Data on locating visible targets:

● ● ● ● ●

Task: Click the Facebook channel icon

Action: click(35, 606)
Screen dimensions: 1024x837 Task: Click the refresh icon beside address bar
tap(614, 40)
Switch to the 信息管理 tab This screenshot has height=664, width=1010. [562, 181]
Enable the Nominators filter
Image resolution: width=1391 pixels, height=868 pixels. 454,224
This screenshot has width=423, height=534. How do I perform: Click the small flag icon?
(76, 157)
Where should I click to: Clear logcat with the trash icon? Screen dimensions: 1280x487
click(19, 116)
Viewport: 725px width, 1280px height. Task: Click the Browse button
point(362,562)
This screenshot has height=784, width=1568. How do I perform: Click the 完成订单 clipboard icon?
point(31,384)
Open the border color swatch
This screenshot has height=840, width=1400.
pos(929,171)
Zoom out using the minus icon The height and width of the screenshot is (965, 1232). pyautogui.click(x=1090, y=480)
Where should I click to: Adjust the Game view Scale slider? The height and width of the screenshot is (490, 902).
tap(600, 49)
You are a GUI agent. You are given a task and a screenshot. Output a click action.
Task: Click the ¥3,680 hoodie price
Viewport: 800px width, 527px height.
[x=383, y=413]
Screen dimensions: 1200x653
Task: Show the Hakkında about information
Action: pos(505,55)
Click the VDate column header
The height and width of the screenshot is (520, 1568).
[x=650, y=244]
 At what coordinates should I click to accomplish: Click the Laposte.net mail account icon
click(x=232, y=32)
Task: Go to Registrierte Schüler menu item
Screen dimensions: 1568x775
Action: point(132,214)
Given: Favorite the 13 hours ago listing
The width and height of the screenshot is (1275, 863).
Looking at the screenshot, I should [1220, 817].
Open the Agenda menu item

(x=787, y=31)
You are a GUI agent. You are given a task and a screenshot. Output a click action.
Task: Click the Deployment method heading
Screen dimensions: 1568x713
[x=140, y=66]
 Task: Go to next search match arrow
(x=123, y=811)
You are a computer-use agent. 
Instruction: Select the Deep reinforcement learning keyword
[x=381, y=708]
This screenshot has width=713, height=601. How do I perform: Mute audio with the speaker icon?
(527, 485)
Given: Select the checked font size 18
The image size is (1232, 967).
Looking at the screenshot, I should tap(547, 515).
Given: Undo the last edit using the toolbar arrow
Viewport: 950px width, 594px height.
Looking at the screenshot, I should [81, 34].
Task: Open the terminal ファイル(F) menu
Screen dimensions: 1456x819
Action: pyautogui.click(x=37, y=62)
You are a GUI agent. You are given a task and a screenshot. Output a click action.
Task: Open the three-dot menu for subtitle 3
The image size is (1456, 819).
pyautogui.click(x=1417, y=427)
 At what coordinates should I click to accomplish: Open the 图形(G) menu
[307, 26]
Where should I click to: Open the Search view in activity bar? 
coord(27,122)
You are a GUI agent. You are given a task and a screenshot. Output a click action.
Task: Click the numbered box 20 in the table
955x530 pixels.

● ● ● ● ●

Your task:
Please render every line of the entries above as a JSON list of strings, one string per line, leaving out blank lines.

Written response:
[
  "Task: Click the Facebook channel icon",
  "Action: click(35, 606)",
  "Screen dimensions: 1024x837 Task: Click the refresh icon beside address bar",
  "tap(614, 40)",
  "Switch to the 信息管理 tab This screenshot has height=664, width=1010. [562, 181]",
  "Enable the Nominators filter",
  "Image resolution: width=1391 pixels, height=868 pixels. 454,224",
  "This screenshot has width=423, height=534. How do I perform: Click the small flag icon?",
  "(76, 157)",
  "Where should I click to: Clear logcat with the trash icon? Screen dimensions: 1280x487",
  "click(19, 116)",
  "Viewport: 725px width, 1280px height. Task: Click the Browse button",
  "point(362,562)",
  "This screenshot has height=784, width=1568. How do I perform: Click the 完成订单 clipboard icon?",
  "point(31,384)",
  "Open the border color swatch",
  "This screenshot has height=840, width=1400.",
  "pos(929,171)",
  "Zoom out using the minus icon The height and width of the screenshot is (965, 1232). pyautogui.click(x=1090, y=480)",
  "Where should I click to: Adjust the Game view Scale slider? The height and width of the screenshot is (490, 902).",
  "tap(600, 49)",
  "You are a GUI agent. You are given a task and a screenshot. Output a click action.",
  "Task: Click the ¥3,680 hoodie price",
  "Viewport: 800px width, 527px height.",
  "[x=383, y=413]",
  "Screen dimensions: 1200x653",
  "Task: Show the Hakkında about information",
  "Action: pos(505,55)",
  "Click the VDate column header",
  "The height and width of the screenshot is (520, 1568).",
  "[x=650, y=244]",
  " At what coordinates should I click to accomplish: Click the Laposte.net mail account icon",
  "click(x=232, y=32)",
  "Task: Go to Registrierte Schüler menu item",
  "Screen dimensions: 1568x775",
  "Action: point(132,214)",
  "Given: Favorite the 13 hours ago listing",
  "The width and height of the screenshot is (1275, 863).",
  "Looking at the screenshot, I should [1220, 817].",
  "Open the Agenda menu item",
  "(x=787, y=31)",
  "You are a GUI agent. You are given a task and a screenshot. Output a click action.",
  "Task: Click the Deployment method heading",
  "Screen dimensions: 1568x713",
  "[x=140, y=66]",
  " Task: Go to next search match arrow",
  "(x=123, y=811)",
  "You are a computer-use agent. ",
  "Instruction: Select the Deep reinforcement learning keyword",
  "[x=381, y=708]",
  "This screenshot has width=713, height=601. How do I perform: Mute audio with the speaker icon?",
  "(527, 485)",
  "Given: Select the checked font size 18",
  "The image size is (1232, 967).",
  "Looking at the screenshot, I should tap(547, 515).",
  "Given: Undo the last edit using the toolbar arrow",
  "Viewport: 950px width, 594px height.",
  "Looking at the screenshot, I should [81, 34].",
  "Task: Open the terminal ファイル(F) menu",
  "Screen dimensions: 1456x819",
  "Action: pyautogui.click(x=37, y=62)",
  "You are a GUI agent. You are given a task and a screenshot. Output a click action.",
  "Task: Open the three-dot menu for subtitle 3",
  "The image size is (1456, 819).",
  "pyautogui.click(x=1417, y=427)",
  " At what coordinates should I click to accomplish: Open the 图形(G) menu",
  "[307, 26]",
  "Where should I click to: Open the Search view in activity bar? ",
  "coord(27,122)",
  "You are a GUI agent. You are given a task and a screenshot. Output a click action.",
  "Task: Click the numbered box 20 in the table",
  "955x530 pixels."
]